The letter and spirit of such a devolution is designed to expand the social (and political) space for the people to directly determine, own and participate in their local affairs. "It has also been encouraged by the belief that fiscal decentralization encourages the flow of local information, and that it links citizens’ needs more closely to policies and programmes" (Kirira, 2011).

Through carefully thought out provisions, the constitution has attempted to address the potential pitfalls of devolution by outlining the rationale and spirit for Kenya's devolution which for the most part, aims to provide for the people's social-political and fiscal emancipation and to create a framework on which their alienable rights can be guaranteed and safeguarded. Excerpts from Chapter 11 - Devolved Government, Part 1—Objects and Principles of Devolved Government:

174. The objects of the devolution of government are— (a) to promote democratic and accountable exercise of power; (b) to foster national unity by recognising diversity; (c) to give powers of self-governance to the people and enhance the participation of the people in the exercise of the powers of the State and in making decisions affecting them; (d) to recognise the right of communities to manage their own affairs and to further their development; (e) to protect and promote the interests and rights of minorities and marginalised communities; (f) to promote social and economic development and the provision of proximate, easily accessible services throughout Kenya; (g) to ensure equitable sharing of national and local resources throughout Kenya; (h) to facilitate the decentralisation of State organs, their functions and services, from the capital of Kenya; and (i) to enhance checks and balances and the separation of powers.

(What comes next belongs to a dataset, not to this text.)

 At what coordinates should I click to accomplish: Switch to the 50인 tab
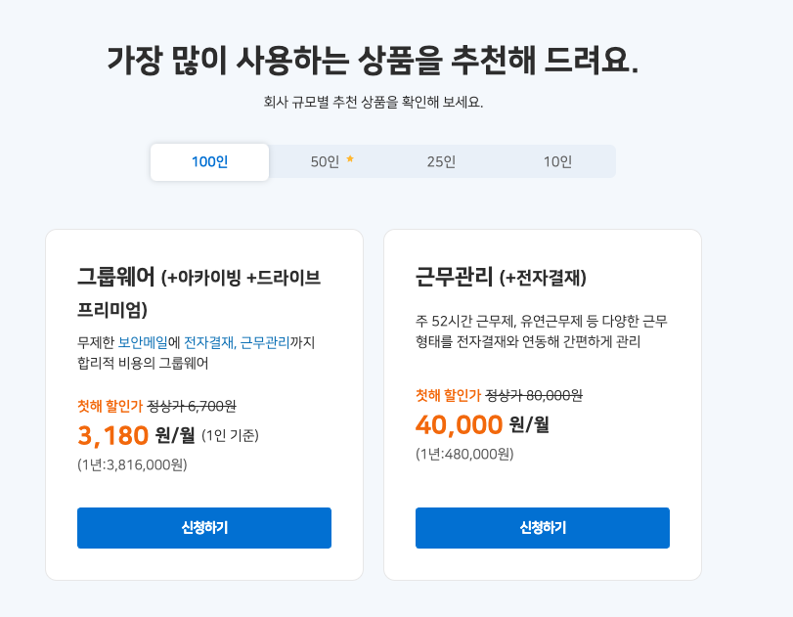pyautogui.click(x=325, y=162)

Therefore in Kenya's case, this new form of decentralization seeks to cure past social injustices which had brought about sharp regional inequalities, widespread impunity and corruption, a widening gap between the rich and the poor, and the simmering social unrest seen in the last two decades and which reached boiling-point in and around the 2007 General Elections.

Indeed, the Constitution specifically requires the National Government to also take cue from the concept of devolution and, like County Governments, strive to reform its structures, systems, and processes to adequately decentralise itself throughout the country. Thus for example, its agencies and organs such as the Judiciary, constitutional Commissions, etc., must establish points of operation down at every corner of the Republic:

174. The objects of the devolution of government are— (e) to protect and promote the interests and rights of minorities and marginalised communities; (f) to promote social and economic development and the provision of proximate, easily accessible services throughout Kenya; (h) to facilitate the decentralisation of State organs, their functions and services, from the capital of Kenya; .......

6. (3)  A national State organ shall ensure reasonable access to its services in all parts of the Republic, so far as it is appropriate to do so having regard to the nature of the service.

"One should not live under the illusion that county governments have to run a function for it to be considered devolved. No level of government owns devolution more than the other." (Murkommen, 2014). He goes further to make the case that there is no distinction in importance between what is devolved and what isn't: "The argument that the county government functions are more important than those of national government to devolution is a fallacy, as they are not listed in their order of significance in the Fourth Schedule of the Constitution."